Introductions to Dundee

Next to Glasgow, Edinburgh and Aberdeen, this city is the fourth largest city in Scotland. Dundee is among the top ten cities in Britain for its quality of life. In its 800 years of walking, the city has become a top industrial centre and an important shipbuilding place.

Textiles and jute are very famous here. Built on the basalt plug of an extinct volcano now called ‘Dundee Law’, the city is an important tourist destination.

Located on the banks of the River Tay, which flows into the North Sea, Dundee is a fine place to spend our holidays. With Sidlaw Hills in the North and the Carse of Gowrie in the West, Dundee has a pleasant and calm atmosphere. Broughty Ferry and Monifieth are two popularly known residential suburbs which are located to the East of Dundee.

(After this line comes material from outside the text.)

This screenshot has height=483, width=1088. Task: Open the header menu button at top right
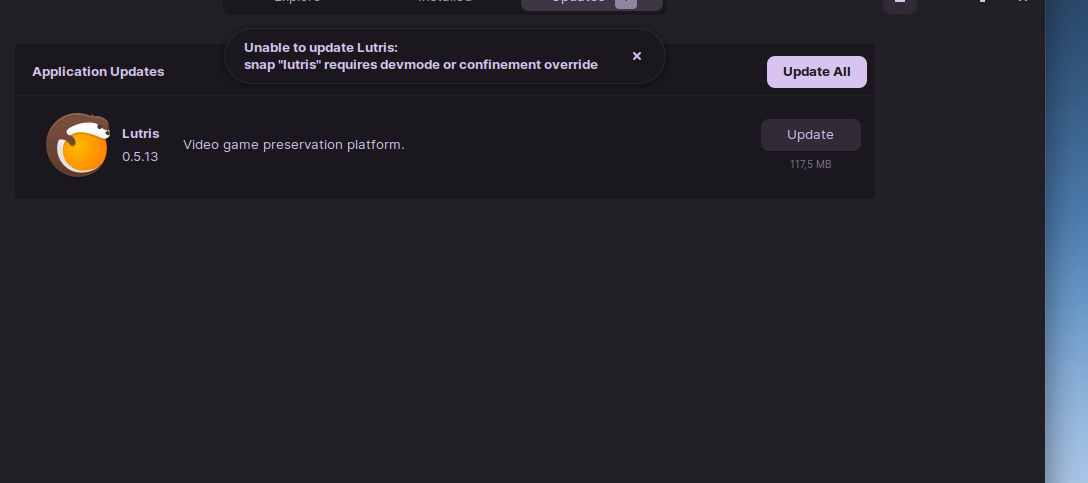[899, 4]
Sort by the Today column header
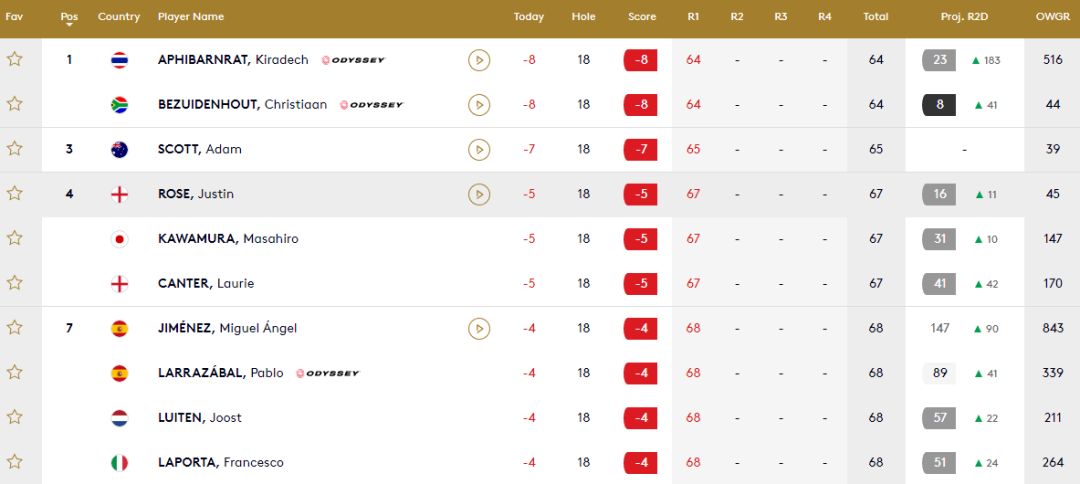 (528, 17)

Dundee has wonderful climatic conditions with an average of 50 days of sunshine per year. July to August is warm with temperature reaching 25 degree celsius and just opposite to it are the months January and February with cool temperature extending from 5 to 7 degree celsius.

The Fortress of Daigh was constructed by the Picts on Dundee Law which acquired the name “Dun Deagh”. And by 12th century the city achieved the royal status. The city flourished soon with developments as an importing, exporting and distributing centre. As it reached the 16th century textile industries were emerging in plenty that made the trade more successful.

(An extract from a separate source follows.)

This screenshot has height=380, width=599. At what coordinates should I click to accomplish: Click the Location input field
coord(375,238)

Dundee celebrated its 800th anniversary in 1991 and on 5 March 2004, Dundee was approved Fairtrade City status. Broughty Ferry was added to the East of Dundee in 1913. Dundee became the directorial centre of Tayside Region from 1975 and was itself administered as one of the districts of that province. Dundee has been a independent Unitary Authority since the eradication of two-tier local government in Scotland in 1996. Thus the city formed itself as Scotland’s smallest local government sector.